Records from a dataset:
--- START ---
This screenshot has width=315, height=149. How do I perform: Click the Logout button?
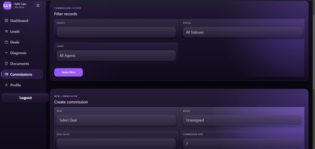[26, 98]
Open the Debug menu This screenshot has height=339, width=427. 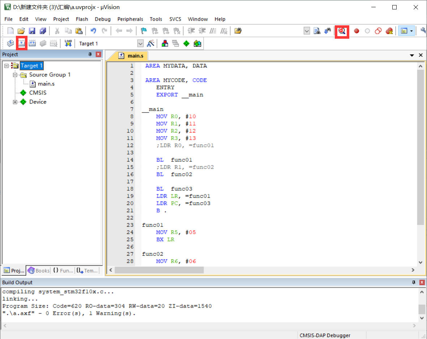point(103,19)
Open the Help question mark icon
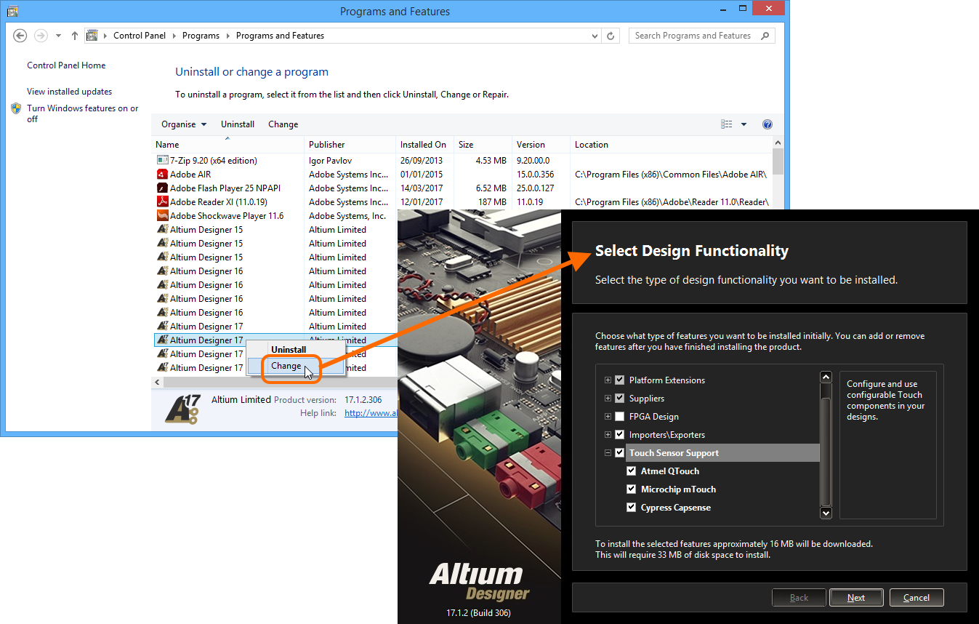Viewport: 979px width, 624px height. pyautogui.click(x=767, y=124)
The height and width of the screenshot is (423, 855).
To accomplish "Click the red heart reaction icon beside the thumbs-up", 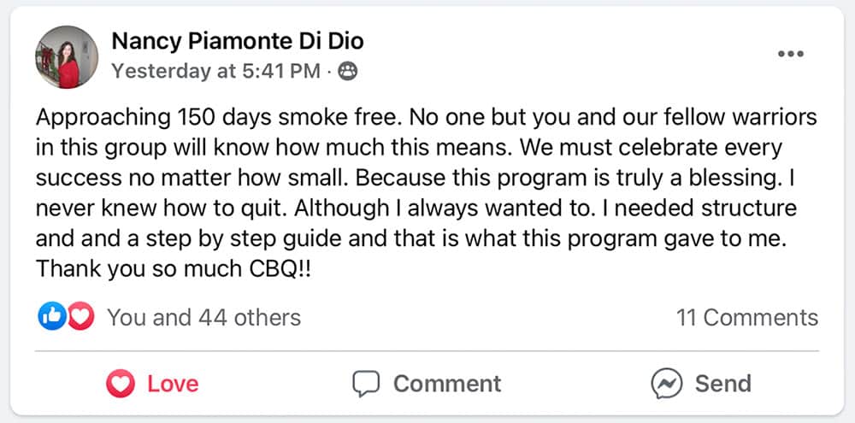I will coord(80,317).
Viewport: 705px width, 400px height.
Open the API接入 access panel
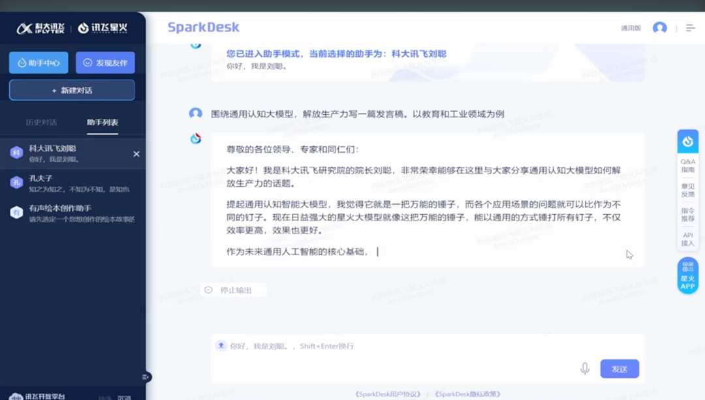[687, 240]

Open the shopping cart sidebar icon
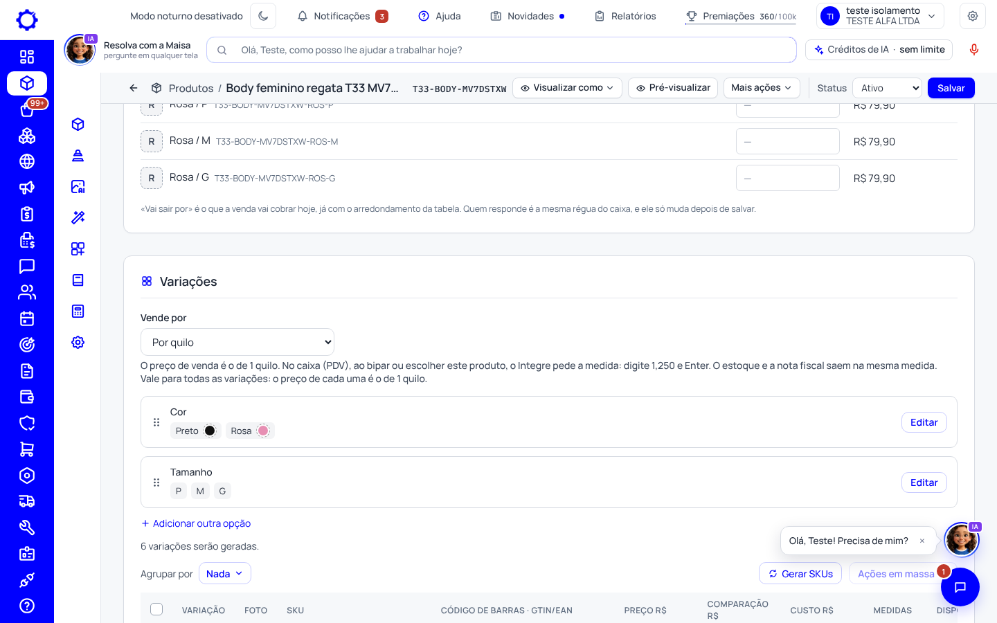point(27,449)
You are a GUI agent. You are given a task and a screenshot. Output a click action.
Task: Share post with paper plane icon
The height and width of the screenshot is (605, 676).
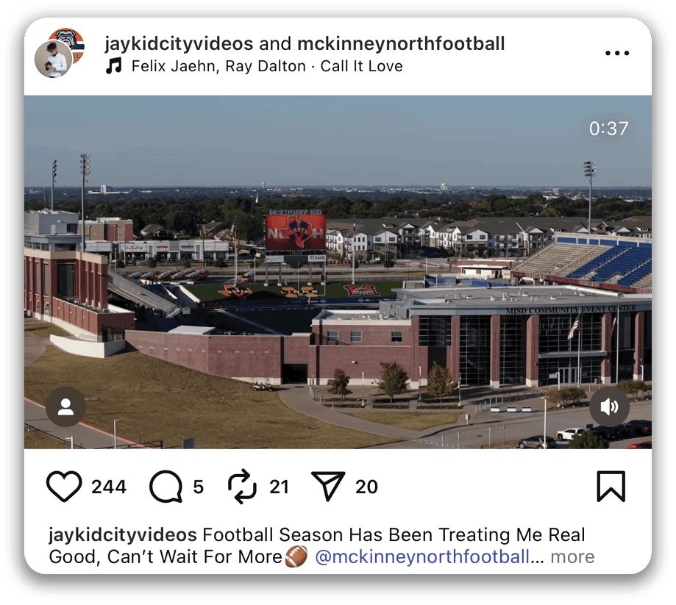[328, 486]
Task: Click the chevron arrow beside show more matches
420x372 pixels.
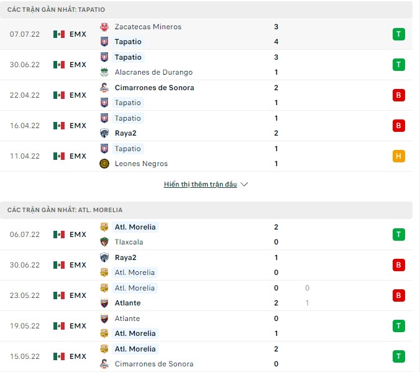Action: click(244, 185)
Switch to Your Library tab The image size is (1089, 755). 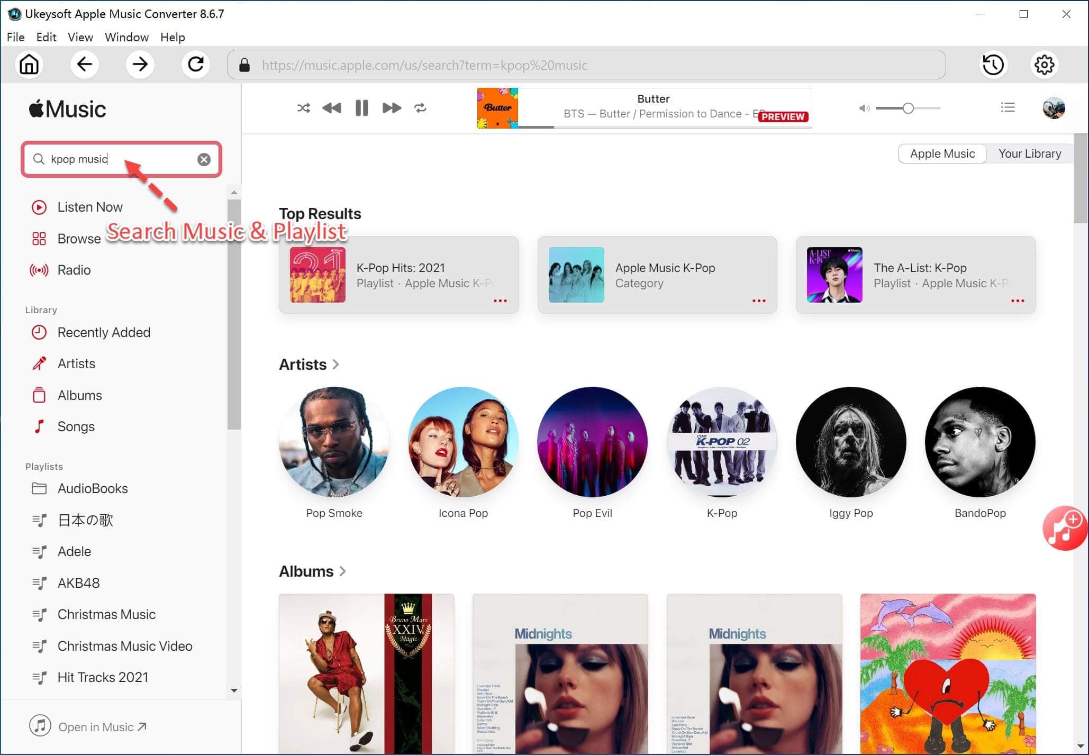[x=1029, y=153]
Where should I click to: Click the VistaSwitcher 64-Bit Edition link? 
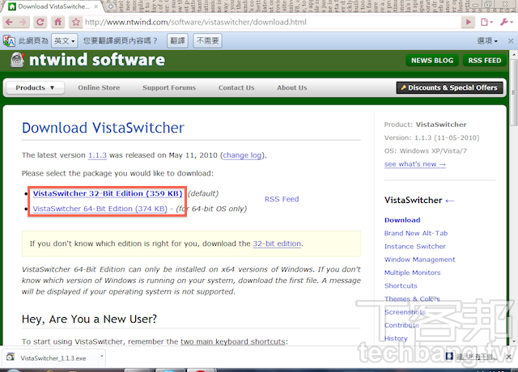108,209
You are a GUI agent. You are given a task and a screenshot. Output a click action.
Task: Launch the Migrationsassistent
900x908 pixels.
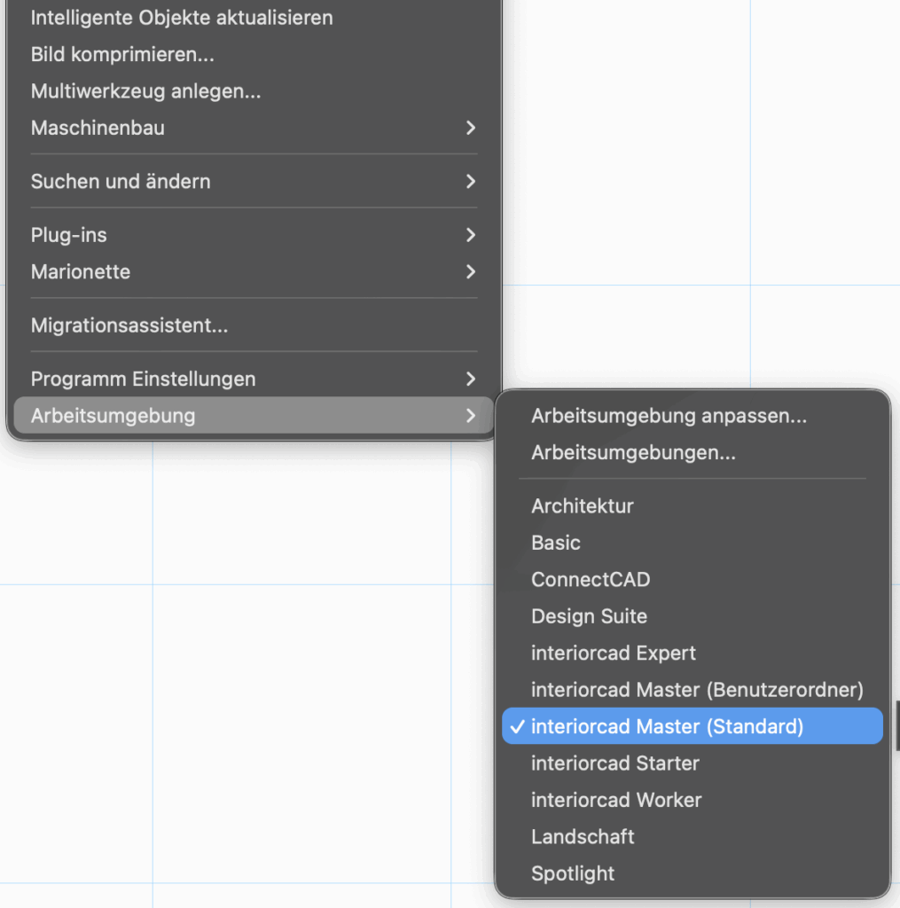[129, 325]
--- END ---
* Aim of the task:
From the line with "Where should I" to the final line of the entries above, reproduce each line exactly and nothing else; the pictures stay out.

* Your response:
Where should I click to: Click the VistaSwitcher 64-Bit Edition link? 
108,209
You are a GUI agent. You are given a task and a screenshot. Output a click action.
Task: Launch the Migrationsassistent
900x908 pixels.
[129, 325]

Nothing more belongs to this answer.